--- Problem ---
Transcribe the lines below verbatim, skipping the images.

--- Source material ---
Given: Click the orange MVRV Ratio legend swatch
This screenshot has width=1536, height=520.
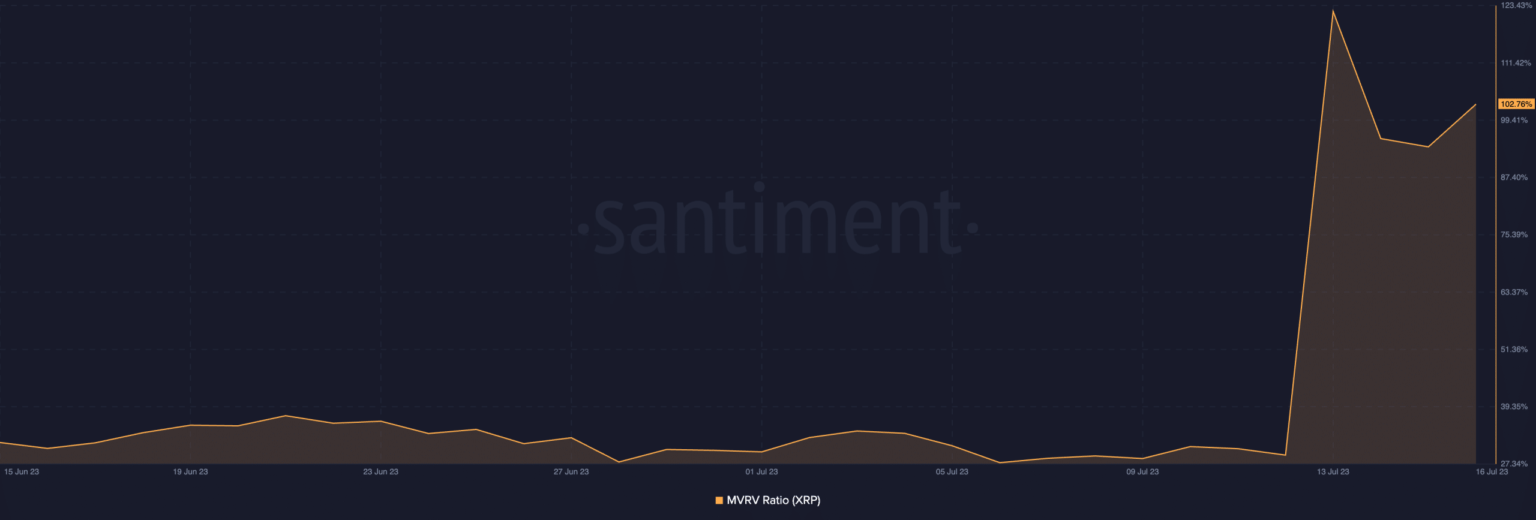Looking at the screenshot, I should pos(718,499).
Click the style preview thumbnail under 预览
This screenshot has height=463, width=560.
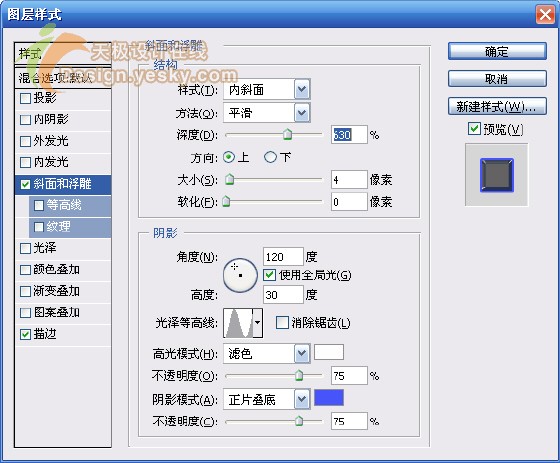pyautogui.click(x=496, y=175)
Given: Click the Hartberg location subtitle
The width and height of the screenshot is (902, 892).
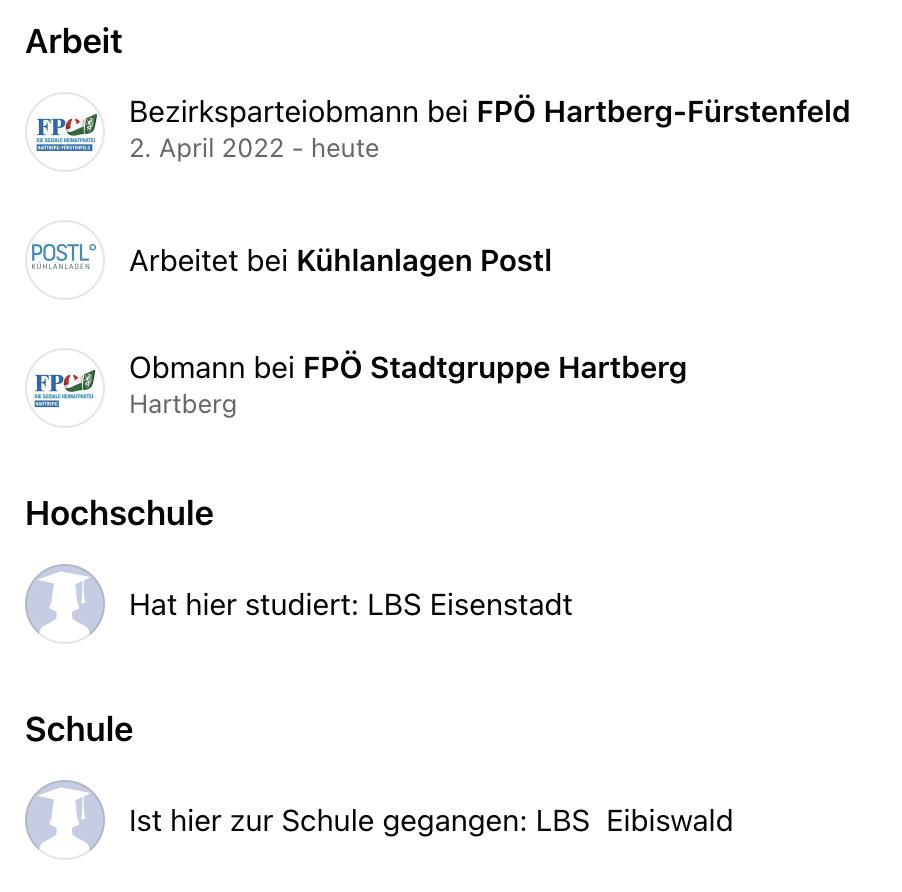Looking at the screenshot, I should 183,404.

--- Answer for this exercise ---
Given: Click the orange MVRV Ratio legend swatch
This screenshot has width=1536, height=520.
Looking at the screenshot, I should pos(718,499).
Click the style preview thumbnail under 预览
This screenshot has height=463, width=560.
pyautogui.click(x=496, y=175)
Given: Click the Hartberg location subtitle
The width and height of the screenshot is (902, 892).
Looking at the screenshot, I should 183,404.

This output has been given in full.